_GIVEN PASSAGE:_
>> BEGIN
= Generic you =

Use of the pronoun you to refer to an unspecified person

In English grammar, the personal pronoun you can often be used in the place of one, the singular impersonal pronoun, in colloquial speech.

== In English ==
The generic you is primarily a colloquial substitute for one. For instance,
"Brushing one's teeth is healthy"
can be expressed less formally as
 "Brushing your teeth is healthy."

== Generic pronouns in other languages ==

===Germanic ===
In German, the informal second-person singular personal pronoun du ("you")—just like in English—is sometimes used in the same sense as the indefinite pronoun man ("one").

In Norwegian, Swedish and Danish, these are also du and man.

In Dutch the informal second-person singular personal pronoun je ("you")—just like in English—is frequently used in the same sense as the indefinite pronoun men ("one").

=== Slavic ===
In Russian, the second person is used for some impersonal constructions. Sometimes with the second-person singular pronoun ты, but often in the pronoun-dropped form. An example is the proverb за двумя зайцами погонишься, ни одного не поймаешь with the literal meaning "if you chase after two hares, you will not catch even one", or figuratively, "a bird in the hand is worth two in the bush".
>> END
_GIVEN DATA:_
>> BEGIN
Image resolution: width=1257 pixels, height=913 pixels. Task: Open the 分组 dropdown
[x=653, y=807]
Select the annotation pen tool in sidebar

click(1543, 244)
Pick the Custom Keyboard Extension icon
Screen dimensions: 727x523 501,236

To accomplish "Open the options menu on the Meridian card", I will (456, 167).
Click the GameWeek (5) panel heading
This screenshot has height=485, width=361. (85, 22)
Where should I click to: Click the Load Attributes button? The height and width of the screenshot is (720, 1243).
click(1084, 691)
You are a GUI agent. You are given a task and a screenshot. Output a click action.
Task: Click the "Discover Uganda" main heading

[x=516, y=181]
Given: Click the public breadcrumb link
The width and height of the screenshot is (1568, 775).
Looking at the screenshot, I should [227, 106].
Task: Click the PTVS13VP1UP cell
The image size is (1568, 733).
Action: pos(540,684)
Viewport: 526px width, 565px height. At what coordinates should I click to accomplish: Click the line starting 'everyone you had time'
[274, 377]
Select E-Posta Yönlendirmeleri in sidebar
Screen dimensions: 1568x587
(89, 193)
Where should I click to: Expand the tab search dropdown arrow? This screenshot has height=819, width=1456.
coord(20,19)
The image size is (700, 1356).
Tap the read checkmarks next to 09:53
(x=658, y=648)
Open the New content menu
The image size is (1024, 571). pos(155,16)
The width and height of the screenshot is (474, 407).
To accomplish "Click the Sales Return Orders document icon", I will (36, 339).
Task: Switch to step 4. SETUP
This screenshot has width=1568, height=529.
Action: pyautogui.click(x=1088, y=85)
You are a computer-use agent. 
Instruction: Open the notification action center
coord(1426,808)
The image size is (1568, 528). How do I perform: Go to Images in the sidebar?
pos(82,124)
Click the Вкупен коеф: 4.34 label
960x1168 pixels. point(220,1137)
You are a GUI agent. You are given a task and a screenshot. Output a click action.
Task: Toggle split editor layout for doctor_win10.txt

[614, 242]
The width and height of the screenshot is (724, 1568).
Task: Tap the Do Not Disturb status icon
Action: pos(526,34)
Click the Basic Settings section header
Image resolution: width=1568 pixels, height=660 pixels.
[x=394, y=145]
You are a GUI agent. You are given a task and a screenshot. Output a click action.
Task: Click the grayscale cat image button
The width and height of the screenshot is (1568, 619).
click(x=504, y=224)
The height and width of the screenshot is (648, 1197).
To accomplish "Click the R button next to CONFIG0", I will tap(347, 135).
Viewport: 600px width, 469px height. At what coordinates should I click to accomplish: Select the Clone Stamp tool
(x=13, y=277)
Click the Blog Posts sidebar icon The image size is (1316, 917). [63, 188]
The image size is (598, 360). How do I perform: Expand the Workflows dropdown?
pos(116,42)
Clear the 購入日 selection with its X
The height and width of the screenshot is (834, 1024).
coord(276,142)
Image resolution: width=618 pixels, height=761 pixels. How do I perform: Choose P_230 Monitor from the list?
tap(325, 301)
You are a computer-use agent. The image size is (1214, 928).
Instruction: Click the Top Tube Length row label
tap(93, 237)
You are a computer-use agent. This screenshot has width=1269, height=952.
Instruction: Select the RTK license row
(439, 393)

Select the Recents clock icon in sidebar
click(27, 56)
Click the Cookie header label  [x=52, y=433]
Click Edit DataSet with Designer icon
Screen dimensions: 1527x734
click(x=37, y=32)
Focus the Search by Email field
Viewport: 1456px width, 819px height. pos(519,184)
>> END
_SET PROBLEM:_ Rewrite the passage on the generic you starting at the words "can be expressed" and stopping after "du and man.", changing "healthy" to "beneficial" throughout.

_RESPONSE FOR THIS EXERCISE:_
can be expressed less formally as
 "Brushing your teeth is beneficial."

== Generic pronouns in other languages ==

===Germanic ===
In German, the informal second-person singular personal pronoun du ("you")—just like in English—is sometimes used in the same sense as the indefinite pronoun man ("one").

In Norwegian, Swedish and Danish, these are also du and man.